▶ 练习题目: 在下面的练习短文里,戴理查为什么说弱势群体的那种无力感是虚假的、是对现实的误读?用一到三句话说明。

▶ 练习短文:
────────────────────────────────────────

Q:如何看待弱势群体将所有问题都归咎于社会,而变得比较消极、停止自己的努力?怎么看他们被灌输的或者习得的这种无力感?


戴理查


在这样大的群体或者国家,可能有一些人会产生这种无力感。但就我40年医院工作的经历而言,我和大量低收入的工薪阶级和少数族裔,尤其是非裔美国人打交道,经常对这些人的努力感到震惊。他们没有钱,于是借钱坐公共汽车到医院来看望他们的孩子,在医院的等候室里等几个小时。在这期间,我发现弱势人群处在困境之中,但他们做出巨大的努力来克服种种困难,这样的无力感是被灌输的、是虚假的,是对现实的误读。被灌输的无力感可能在少数群体中是这种情况,但对于普遍群体而言则不是。如果我们稍微回顾美国历史,那当今很多政策规定及结构看似没有种族歧视,实际上充满了隐性歧视,这是美国社会几百年以来的积弊。

────────────────────────────────────────

▶ 数据内容:
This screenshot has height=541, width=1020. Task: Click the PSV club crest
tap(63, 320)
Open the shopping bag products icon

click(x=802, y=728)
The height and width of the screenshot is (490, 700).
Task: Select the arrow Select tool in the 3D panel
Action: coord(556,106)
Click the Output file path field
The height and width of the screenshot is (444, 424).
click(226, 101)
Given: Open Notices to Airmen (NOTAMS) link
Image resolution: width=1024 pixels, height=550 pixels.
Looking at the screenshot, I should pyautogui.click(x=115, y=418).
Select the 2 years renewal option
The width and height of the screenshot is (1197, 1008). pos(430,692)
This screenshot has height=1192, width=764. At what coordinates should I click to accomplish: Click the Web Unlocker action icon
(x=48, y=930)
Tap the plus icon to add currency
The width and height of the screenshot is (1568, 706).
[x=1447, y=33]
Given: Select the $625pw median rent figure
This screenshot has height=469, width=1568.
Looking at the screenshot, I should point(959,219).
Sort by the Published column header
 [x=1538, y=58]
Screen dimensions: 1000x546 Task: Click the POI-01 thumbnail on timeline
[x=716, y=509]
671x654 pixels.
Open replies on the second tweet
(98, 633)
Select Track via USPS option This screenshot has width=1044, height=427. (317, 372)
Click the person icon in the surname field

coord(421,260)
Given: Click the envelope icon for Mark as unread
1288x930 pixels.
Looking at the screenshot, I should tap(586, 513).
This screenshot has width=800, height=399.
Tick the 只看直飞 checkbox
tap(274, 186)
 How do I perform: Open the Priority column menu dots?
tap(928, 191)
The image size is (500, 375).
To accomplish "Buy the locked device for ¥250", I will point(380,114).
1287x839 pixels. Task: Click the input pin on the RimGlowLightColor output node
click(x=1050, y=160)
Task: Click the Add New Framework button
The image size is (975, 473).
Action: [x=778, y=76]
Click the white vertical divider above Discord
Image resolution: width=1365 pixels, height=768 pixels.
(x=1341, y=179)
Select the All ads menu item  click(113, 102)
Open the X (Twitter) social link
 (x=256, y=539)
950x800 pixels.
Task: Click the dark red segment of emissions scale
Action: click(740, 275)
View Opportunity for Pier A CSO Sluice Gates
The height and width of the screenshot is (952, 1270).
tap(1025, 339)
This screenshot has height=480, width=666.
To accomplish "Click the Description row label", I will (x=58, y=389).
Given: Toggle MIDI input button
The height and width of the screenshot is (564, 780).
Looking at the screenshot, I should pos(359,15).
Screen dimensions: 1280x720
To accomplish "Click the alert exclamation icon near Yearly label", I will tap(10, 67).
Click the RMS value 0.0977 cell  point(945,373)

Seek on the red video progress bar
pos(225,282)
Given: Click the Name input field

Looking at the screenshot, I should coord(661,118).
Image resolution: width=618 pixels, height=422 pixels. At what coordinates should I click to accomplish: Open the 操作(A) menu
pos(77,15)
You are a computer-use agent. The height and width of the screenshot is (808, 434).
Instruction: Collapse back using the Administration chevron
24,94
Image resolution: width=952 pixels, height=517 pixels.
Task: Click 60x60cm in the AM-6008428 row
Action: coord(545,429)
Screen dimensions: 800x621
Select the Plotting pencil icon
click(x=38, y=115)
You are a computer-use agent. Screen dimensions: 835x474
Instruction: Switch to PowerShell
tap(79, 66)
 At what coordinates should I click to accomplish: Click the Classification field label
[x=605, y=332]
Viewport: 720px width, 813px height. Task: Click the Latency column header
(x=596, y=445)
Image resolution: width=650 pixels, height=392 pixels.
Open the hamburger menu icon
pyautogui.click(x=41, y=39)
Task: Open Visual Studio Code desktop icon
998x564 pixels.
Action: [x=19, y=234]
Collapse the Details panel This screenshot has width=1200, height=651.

────────────────────────────────────────

▶ 参考答案: 戴理查在医院工作了40年,经常和低收入的工薪阶级、少数族裔打交道,看到这些人没钱也会借钱坐公共汽车来医院看孩子,还在等候室里等上几个小时。由此戴理查发现,弱势人群虽然身处困境,却在做出巨大的努力克服各种困难,所以说那种无力感是被灌输的、虚假的。